I have a co-worker who we’ll call Jenna. Jenna is typical of someone who wants to lose weight, but goes about it completely wrong. She always comes into work complaining that she ate badly the day before. Just today, she started off the morning by whining about eating badly at a party last night, and in order to restore some balance, she was going to spend the day “doing detox.” As I have come to learn, detoxing usually means skipping breakfast, eating a salad for lunch, treating bread as a forbidden food (which she does a lot), and eating something healthy for dinner, or skipping it altogether. While she sometimes participates in an exercise class, she is very inconsistent with her workouts. For instance, although she hasn’t run consistently in months, she recently ran five miles uphill on the treadmill. She explained that she was sick of running just one or two miles at a time, and wanted to really push herself. While that sounds great on paper, she may be in danger of burning out or injuring herself because she is putting too much strain on her body.

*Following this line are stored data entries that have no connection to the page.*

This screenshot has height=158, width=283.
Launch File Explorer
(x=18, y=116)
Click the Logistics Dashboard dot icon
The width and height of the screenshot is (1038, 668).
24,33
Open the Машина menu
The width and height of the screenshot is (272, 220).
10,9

Does any of this sound familiar?
For me, it is not only familiar, but very much a part of my recent past. I have struggled for many years with an unhealthy cycle of eating poorly one night and then over compensating the next day by eating too little. Unfortunately, this always left me feeling so hungry, that I binged on junk, thus continuing this harmful cycle. Eating poorly went hand in hand with having difficulty setting and maintaining realistic and obtainable goals for exercise. Just like Jenna, I have pushed myself too hard during a workout, instead of focusing on consistency and proper care for my body.
You know what they say, hindsight is 20/20. I see Jenna’s predicament so clearly, because I was once stuck there as well. Based on all that I have learned, here are some simple and practical guidelines to help people like Jenna reach a healthier and more balanced daily routine.
1. Make the time to prepare and eat a filling breakfast before leaving for work in order to counteract the need to stop at the bakery or other fast food joint at the start of your shift.
2. Prepare healthy snacks ahead of time so that you can munch on crispy and hearty fruits and vegetables during the day.
3. Don’t overcompensate. Remember that we all slip up, and it’s important to move on quickly. If you ate more than you wanted to one day, eat normally the next day with sensible portions and balanced nutrition.
4. Bring your lunch to work. If you have a microwave, bring chicken, pasta and some vegetables. If not, then make your favorite sandwich or a colorful salad.
5. Relax about your exercising and take care of your body. It is better to do a shorter work out on a consistent basis, than to carelessly overexert yourself.